One of the primary motivations behind the use of the MLR modeling with standardized variables is the ability to use empirical relationships among predictor variables to accurately describe the controlling processes in the study area, whereas RF modeling can only provide relative feature importance, which is not a quantification of the correlation between variables but of the relative impact on the performance of the model, or reduced impurity, that can be attributed to that predictor variable (Breiman, 2001). Due to standardization, the strength of the predictor variable correlation with the target variable can be inferred by the absolute value of the coefficients of predictor variables included in the models.
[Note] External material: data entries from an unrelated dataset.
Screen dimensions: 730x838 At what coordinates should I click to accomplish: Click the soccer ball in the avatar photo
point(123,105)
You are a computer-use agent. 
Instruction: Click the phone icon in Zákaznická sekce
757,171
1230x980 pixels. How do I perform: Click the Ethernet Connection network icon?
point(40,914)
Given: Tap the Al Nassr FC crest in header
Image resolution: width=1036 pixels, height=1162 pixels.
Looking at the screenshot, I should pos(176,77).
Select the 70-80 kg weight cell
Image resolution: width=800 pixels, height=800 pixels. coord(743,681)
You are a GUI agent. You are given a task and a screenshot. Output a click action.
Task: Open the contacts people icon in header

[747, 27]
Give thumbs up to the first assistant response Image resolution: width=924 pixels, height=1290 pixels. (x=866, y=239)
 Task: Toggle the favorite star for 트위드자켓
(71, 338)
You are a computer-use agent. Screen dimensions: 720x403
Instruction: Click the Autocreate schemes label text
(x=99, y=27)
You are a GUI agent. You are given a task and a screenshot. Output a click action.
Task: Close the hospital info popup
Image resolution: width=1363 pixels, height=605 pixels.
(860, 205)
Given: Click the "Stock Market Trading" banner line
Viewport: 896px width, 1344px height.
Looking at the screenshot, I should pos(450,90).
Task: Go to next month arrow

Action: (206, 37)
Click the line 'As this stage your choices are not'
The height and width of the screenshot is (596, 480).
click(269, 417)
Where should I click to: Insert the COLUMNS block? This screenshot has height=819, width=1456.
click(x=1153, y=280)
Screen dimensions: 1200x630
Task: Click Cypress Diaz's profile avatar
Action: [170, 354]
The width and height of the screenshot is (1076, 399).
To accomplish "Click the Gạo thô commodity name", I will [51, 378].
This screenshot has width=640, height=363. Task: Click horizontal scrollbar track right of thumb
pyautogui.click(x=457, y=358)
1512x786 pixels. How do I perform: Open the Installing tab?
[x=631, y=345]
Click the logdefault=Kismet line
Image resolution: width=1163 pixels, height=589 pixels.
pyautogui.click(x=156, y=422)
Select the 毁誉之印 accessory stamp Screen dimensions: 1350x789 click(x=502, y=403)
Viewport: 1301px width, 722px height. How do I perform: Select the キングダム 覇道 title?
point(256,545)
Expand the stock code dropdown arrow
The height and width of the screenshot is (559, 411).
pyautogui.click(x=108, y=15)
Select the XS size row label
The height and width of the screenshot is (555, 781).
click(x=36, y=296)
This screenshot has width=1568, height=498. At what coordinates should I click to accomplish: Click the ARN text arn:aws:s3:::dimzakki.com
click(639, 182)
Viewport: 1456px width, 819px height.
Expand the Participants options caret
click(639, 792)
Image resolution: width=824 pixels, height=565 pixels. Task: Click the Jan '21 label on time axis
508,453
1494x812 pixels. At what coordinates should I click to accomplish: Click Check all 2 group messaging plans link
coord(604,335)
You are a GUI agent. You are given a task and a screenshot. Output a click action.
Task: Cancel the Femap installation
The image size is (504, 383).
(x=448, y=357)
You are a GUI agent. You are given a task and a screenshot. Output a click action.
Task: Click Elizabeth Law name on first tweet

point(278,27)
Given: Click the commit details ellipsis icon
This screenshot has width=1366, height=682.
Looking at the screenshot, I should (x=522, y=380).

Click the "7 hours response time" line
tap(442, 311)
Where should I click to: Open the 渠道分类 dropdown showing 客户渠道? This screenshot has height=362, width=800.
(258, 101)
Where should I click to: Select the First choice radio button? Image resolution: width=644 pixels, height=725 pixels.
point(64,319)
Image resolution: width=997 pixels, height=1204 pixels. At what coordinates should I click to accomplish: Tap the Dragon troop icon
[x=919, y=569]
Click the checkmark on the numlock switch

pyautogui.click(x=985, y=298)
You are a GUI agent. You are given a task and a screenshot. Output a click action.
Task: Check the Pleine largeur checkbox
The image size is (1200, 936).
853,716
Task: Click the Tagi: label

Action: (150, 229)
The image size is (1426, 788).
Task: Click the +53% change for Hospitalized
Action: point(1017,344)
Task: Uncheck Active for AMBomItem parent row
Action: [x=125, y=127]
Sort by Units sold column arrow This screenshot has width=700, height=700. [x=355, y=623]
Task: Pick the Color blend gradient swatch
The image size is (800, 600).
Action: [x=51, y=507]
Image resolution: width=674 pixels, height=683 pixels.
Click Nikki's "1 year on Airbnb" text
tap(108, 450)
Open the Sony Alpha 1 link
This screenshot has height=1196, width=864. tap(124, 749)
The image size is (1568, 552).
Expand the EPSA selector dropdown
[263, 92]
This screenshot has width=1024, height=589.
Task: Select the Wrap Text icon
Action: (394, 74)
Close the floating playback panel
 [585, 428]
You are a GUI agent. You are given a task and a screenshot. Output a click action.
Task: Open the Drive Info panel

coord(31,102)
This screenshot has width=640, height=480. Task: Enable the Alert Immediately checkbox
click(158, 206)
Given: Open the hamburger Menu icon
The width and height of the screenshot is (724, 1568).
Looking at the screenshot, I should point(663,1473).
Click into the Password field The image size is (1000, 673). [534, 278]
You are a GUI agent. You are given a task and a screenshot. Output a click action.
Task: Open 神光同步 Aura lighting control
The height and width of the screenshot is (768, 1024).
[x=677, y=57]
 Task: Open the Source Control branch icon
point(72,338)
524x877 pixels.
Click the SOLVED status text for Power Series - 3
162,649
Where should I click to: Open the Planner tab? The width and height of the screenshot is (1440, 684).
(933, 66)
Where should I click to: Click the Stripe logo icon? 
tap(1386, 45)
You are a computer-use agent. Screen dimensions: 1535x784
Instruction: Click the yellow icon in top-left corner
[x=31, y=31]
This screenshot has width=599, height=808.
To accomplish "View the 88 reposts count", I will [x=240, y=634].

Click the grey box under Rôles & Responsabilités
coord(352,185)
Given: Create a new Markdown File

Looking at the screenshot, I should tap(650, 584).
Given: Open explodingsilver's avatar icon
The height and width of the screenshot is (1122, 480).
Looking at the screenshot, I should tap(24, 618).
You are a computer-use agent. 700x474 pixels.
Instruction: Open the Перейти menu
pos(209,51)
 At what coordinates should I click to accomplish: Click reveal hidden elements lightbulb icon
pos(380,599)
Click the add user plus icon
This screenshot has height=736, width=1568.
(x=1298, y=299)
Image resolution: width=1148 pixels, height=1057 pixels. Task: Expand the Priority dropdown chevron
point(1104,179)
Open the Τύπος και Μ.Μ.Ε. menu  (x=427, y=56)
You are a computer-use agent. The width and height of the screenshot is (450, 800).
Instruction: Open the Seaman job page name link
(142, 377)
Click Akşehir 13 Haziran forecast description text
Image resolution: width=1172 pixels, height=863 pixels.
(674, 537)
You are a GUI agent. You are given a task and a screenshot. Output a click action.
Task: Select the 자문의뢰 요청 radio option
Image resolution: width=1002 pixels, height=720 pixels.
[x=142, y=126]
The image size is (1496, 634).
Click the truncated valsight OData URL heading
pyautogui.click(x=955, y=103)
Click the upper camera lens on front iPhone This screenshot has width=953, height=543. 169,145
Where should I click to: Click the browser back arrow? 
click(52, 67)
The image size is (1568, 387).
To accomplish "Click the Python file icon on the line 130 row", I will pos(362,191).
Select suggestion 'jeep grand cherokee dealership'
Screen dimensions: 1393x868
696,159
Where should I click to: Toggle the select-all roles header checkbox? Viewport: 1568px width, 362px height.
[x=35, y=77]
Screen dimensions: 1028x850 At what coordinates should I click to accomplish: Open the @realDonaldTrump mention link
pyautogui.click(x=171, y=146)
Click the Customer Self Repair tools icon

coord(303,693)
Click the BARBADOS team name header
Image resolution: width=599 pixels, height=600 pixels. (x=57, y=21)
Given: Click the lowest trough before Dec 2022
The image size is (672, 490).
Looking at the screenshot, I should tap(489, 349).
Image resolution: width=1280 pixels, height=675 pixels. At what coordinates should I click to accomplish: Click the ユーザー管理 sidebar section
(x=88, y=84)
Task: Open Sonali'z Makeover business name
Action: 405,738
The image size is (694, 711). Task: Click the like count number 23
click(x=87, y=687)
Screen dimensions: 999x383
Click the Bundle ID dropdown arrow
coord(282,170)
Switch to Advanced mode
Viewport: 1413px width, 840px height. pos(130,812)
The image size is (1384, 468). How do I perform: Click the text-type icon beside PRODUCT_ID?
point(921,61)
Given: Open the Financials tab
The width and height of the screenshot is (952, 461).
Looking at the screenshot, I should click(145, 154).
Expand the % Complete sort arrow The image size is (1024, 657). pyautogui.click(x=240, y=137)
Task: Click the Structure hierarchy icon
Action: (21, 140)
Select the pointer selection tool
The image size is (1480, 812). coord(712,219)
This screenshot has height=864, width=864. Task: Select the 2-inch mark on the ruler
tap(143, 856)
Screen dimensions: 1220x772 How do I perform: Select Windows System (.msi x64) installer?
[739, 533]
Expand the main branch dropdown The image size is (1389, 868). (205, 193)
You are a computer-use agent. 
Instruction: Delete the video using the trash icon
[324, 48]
However, it is important to note that statistical models reflect correlations between predictor variables and target variables but do not necessarily reveal mechanistic relationships (Quinn and Keough, 2002) (Table 2).

Because of differences in hydrography, river influences, and location of the drivers of the carbonate system, statistical models for carbonate system parameters are often specific to the geographic areas where they were created for. Although many of the primary drivers of the carbonate system remain the same, the secondary variables shift, as does the degree to which they influence.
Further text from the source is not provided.